Book Review - Greg Melville drives a fry-oil-powered car coast to coast in Greasy Rider

Greg Melville had an ambitious plan: to drive across the country from Vermont to California in a 1985 Mercedes diesel station wagon fueled only by used fryer grease. He’d be walking in the footsteps — or, perhaps, driving in the tire treads — of H. Nelson Jackson, the first man to drive across the United States in an automobile in 1903. Gas stations weren’t an option for Jackson, and they wouldn’t be for Melville, either. Jackson’s trip took 63 days; Melville planned to do it in eight.

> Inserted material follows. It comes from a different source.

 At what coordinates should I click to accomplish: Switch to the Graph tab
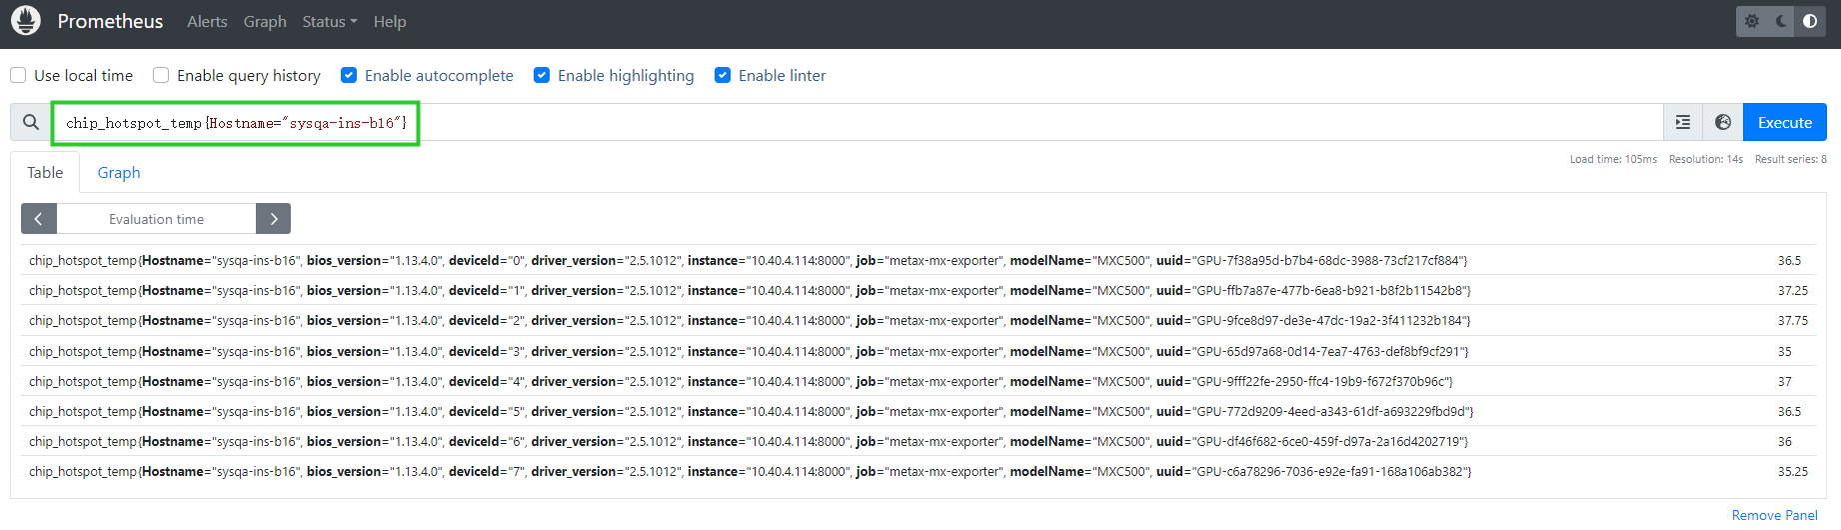(119, 173)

Greasy Rider: Two Dudes, One Fry-Oil-Powered Car, and a Cross-Country Search for a Greener Future documents the journey Melville and his mechanically inclined friend, Iggy, took in that greased-up wagon. On the way, they visited several facilities focused on advancing sustainable fuel sources, including the American Coalition for Ethanol and the National Renewable Energy Laboratory, and a slew of restaurants in hopes of scoring some used vegetable oil. “The ideal supplier uses nonhydrogenated oil, like canola or soybean, in its fryers, as opposed to grease from animal fat or hydrogenated oil, which both congeal at higher temperatures,” says Melville in the book. “Asian and Mexican restaurants are considered the best sources because they hardly ever fry meats; and they tend to change their oil frequently.”

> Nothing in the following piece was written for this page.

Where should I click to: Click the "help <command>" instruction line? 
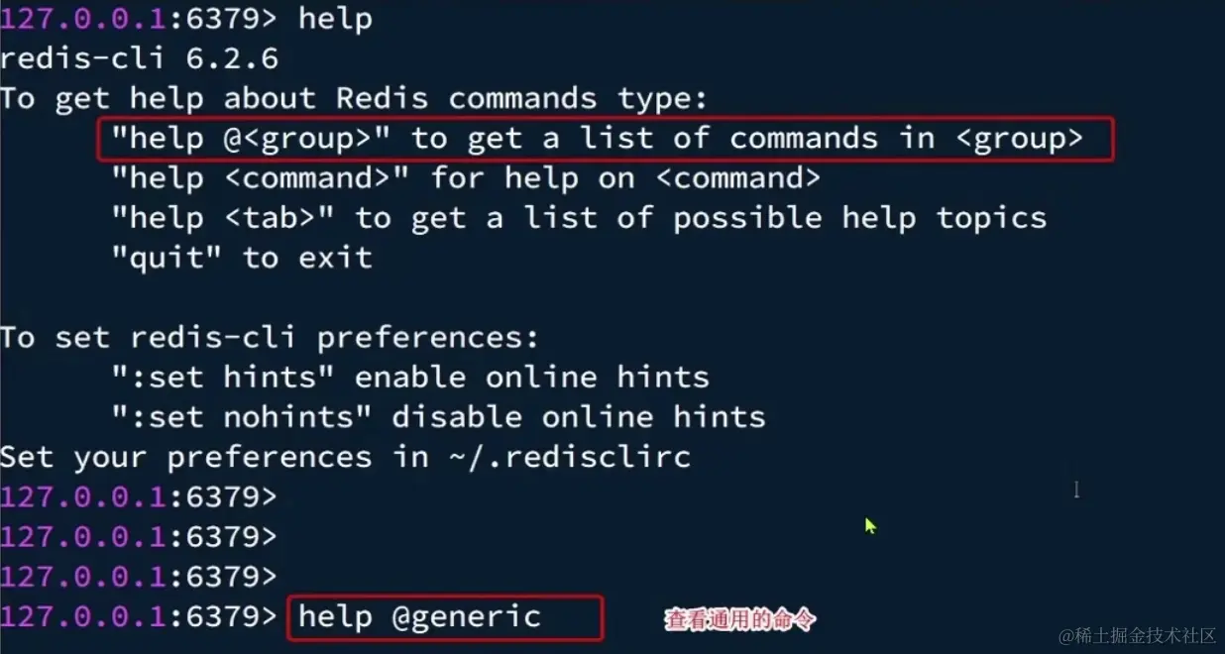(466, 178)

Each day they spend on the road, Iggy gives Melville an “errand,” an exploratory road trip assignment that must be completed within a year. Each errand focuses on an aspect of green living or sustainable energy, and the chapters detailing the errands provide some of the most interesting material. The author is disappointed by his hero Al Gore’s green efforts in his quest to find “the ultimate green home.” He visits the über-hip Google headquarters (or Googleplex), which boasts 9,212 solar panels and several well-stocked juice bars. He sees southern Minnesota’s spinning wind turbines, and the less active windmill at McKinney, Texas’ “green” Wal-Mart Supercenter.

Ultimately the book is about preservation. The travelers encounter a few bumps on the road – bad oil, car trouble, a controversial squeegee – but they complete the trip. “It just illustrates the point that there are many options out there,” Melville said in an interview. “If we use some ingenuity ... it eases our dependence on these fossil fuels that are getting more scarce. It’s one of many solutions.”

Greasy Rider comes at the right time, given America’s wasteful ways and skyrocketing gas prices. Melville’s book looks seriously at a number of options, going beyond french fry grease into a whole world of energy alternatives. “If two goobers like us can actually get in a car and drive across the country without fossil fuels or putting a lot of carbon into the air,” says Melville, “the answers for sustainability are easier than people think.”